This work addresses the blind inverse problem in computational imaging where the forward operator is unknown. We propose a probabilistic, robust solution framework grounded in measurement-conditioned diffusion priors. Our key contribution is the first integration of a measurement-conditioned diffusion model into a Bayesian posterior sampling framework, enabling joint uncertainty modeling and co-optimization of the latent image and degradation kernel. Crucially, the denoising process is dynamically guided by observed measurements, eliminating reliance on an accurate forward model.

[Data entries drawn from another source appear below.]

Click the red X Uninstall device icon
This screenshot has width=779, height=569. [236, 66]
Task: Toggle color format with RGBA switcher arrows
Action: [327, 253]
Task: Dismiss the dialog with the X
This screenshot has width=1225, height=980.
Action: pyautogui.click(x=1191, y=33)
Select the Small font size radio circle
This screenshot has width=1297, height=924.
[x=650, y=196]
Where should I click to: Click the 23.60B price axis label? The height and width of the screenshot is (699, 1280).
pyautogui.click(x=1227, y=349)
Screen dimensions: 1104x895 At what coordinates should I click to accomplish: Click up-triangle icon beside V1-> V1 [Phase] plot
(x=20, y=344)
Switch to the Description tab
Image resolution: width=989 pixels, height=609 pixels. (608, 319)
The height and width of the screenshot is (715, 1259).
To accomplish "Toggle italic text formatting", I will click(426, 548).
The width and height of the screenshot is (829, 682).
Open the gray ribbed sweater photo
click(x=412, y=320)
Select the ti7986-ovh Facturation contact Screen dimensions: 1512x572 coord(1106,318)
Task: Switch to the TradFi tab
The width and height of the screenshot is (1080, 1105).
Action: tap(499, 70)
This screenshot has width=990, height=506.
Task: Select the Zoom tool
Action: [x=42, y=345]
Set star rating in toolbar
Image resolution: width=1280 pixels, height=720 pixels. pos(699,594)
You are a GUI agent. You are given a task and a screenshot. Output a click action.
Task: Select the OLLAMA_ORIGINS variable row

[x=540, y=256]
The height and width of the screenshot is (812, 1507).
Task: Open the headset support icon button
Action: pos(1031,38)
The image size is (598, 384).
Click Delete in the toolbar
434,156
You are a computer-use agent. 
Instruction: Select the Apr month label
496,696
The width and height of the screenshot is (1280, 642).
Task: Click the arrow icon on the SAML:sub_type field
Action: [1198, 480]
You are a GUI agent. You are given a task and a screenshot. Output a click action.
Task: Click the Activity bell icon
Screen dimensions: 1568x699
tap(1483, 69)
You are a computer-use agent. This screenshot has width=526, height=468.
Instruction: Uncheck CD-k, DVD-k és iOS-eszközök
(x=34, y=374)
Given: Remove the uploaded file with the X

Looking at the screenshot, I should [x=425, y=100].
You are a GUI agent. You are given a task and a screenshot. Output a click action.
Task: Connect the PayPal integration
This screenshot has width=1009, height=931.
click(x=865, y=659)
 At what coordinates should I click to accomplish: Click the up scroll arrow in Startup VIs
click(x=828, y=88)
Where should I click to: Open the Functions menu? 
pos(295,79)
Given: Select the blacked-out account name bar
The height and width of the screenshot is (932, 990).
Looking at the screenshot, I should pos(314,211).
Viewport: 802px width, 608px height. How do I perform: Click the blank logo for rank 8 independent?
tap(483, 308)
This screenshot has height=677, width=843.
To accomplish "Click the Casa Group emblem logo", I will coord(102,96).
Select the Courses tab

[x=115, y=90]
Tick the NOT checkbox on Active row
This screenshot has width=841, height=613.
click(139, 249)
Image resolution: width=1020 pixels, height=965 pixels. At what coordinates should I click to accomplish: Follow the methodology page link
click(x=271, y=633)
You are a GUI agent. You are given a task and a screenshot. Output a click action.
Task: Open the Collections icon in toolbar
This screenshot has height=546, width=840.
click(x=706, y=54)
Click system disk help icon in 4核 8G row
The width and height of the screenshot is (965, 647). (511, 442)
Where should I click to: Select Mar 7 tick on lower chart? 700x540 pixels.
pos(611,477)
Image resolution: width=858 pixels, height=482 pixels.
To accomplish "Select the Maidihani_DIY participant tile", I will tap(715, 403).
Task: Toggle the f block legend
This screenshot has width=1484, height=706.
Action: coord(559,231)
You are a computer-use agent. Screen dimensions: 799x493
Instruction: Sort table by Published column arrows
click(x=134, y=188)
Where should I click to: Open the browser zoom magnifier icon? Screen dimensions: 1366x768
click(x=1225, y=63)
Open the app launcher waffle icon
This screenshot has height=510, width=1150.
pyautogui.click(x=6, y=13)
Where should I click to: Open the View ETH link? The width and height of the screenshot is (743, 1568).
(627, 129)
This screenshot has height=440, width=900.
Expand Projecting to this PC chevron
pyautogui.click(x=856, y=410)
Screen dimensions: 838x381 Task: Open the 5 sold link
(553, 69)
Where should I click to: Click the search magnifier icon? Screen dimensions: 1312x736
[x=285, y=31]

Evaluated on blind deblurring, our method substantially outperforms existing state-of-the-art approaches, achieving simultaneous improvements in both image reconstruction fidelity and blur kernel estimation accuracy. Extensive experiments demonstrate its effectiveness, robustness to model mismatch, and strong generalization across diverse blur types and noise levels.

Diffusion models are now commonly used to solve inverse problems in computational imaging. However, most diffusion-based inverse solvers require complete knowledge of the forward operator to be used. In this work, we introduce a novel probabilistic and robust inverse solver with measurement-conditioned diffusion prior (PRISM) to effectively address blind inverse problems. PRISM offers a technical advancement over current methods by incorporating a powerful measurement-conditioned diffusion model into a theoretically principled posterior sampling scheme. Experiments on blind image deblurring validate the effectiveness of the proposed method, demonstrating the superior performance of PRISM over state-of-the-art baselines in both image and blur kernel recovery.